Also nochmal zu meinem Problem:

Ich kann mich per Browser auf der Seite einloggen, erhalte dann auch einen Cookie usw. (is klar denke ich). Und wie, verdammt noch mal *langsam verzweifel* bringe ich diesem Programm jetzt bei das es genau diesen Cookie verwenden soll wenn es die connection zu der Seite aufbaut!?!? Kann ich den Cookie irgendwie von Firefox (der ihn ja kennt) verwenden?


----------



## Campino (29. Jul 2005)

the_chaox hat gesagt.:
			
		

> Ich kann mich per Browser auf der Seite einloggen, erhalte dann auch einen Cookie usw. (is klar denke ich). Und wie, verdammt noch mal *langsam verzweifel* bringe ich diesem Programm jetzt bei das es genau diesen Cookie verwenden soll wenn es die connection zu der Seite aufbaut!?!? Kann ich den Cookie irgendwie von Firefox (der ihn ja kennt) verwenden?
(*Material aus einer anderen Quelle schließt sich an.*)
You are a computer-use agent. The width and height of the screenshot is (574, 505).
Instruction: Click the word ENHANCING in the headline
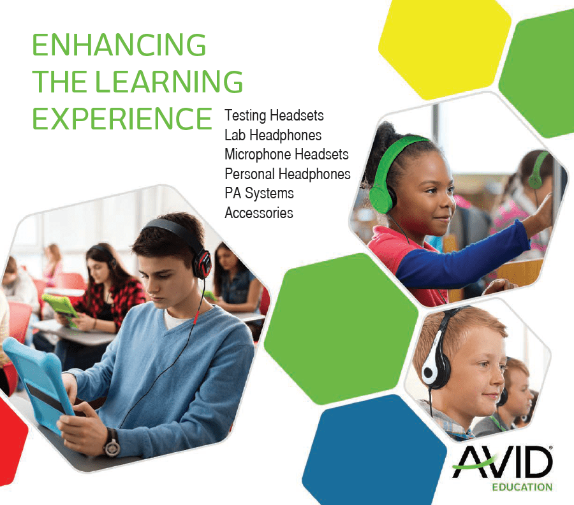[x=119, y=46]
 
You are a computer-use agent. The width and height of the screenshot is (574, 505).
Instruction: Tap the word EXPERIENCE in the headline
[x=122, y=118]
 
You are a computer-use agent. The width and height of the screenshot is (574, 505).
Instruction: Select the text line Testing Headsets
[x=274, y=116]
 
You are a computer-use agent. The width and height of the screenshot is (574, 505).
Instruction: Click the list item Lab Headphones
[x=273, y=135]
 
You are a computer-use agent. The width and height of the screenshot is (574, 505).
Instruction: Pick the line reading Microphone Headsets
[x=286, y=154]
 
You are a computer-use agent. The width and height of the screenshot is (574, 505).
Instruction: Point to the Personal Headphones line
[x=288, y=173]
geht es wirklich um einen Keks (engl. Cookie) oder musst du POST-Daten an ein Script senden (was Firefox z.B. beim Ausfüllen eines Formulars machen würde)?


----------



## the_chaox (29. Jul 2005)

Nein, es geht eindeutig um einen "Keks"!

Das Problem ist ja, das die Seite denkt ich wäre nicht eingeloggt, also nicht berechtigt die Seite zu betreten! Unter Firefox bin ich berechtigt da ich ja eingeloggt bin und den entsprechenden Cookie also habe! Also muß ich diesen Cookie irgendwie beim Request von dem Programm an die Seite verwenden!  ???:L


----------



## Campino (29. Jul 2005)

the_chaox hat gesagt.:
			
		

> Nein, es geht eindeutig um einen "Keks"!
> 
> Das Problem ist ja, das die Seite denkt ich wäre nicht eingeloggt, also nicht berechtigt die Seite zu betreten! Unter Firefox bin ich berechtigt da ich ja eingeloggt bin und den entsprechenden Cookie also habe! Also muß ich diesen Cookie irgendwie beim Request von dem Programm an die Seite verwenden!  ???:L


bist du dir sicher das die Seite mit einem Keks und nicht mit einer session arbeitet?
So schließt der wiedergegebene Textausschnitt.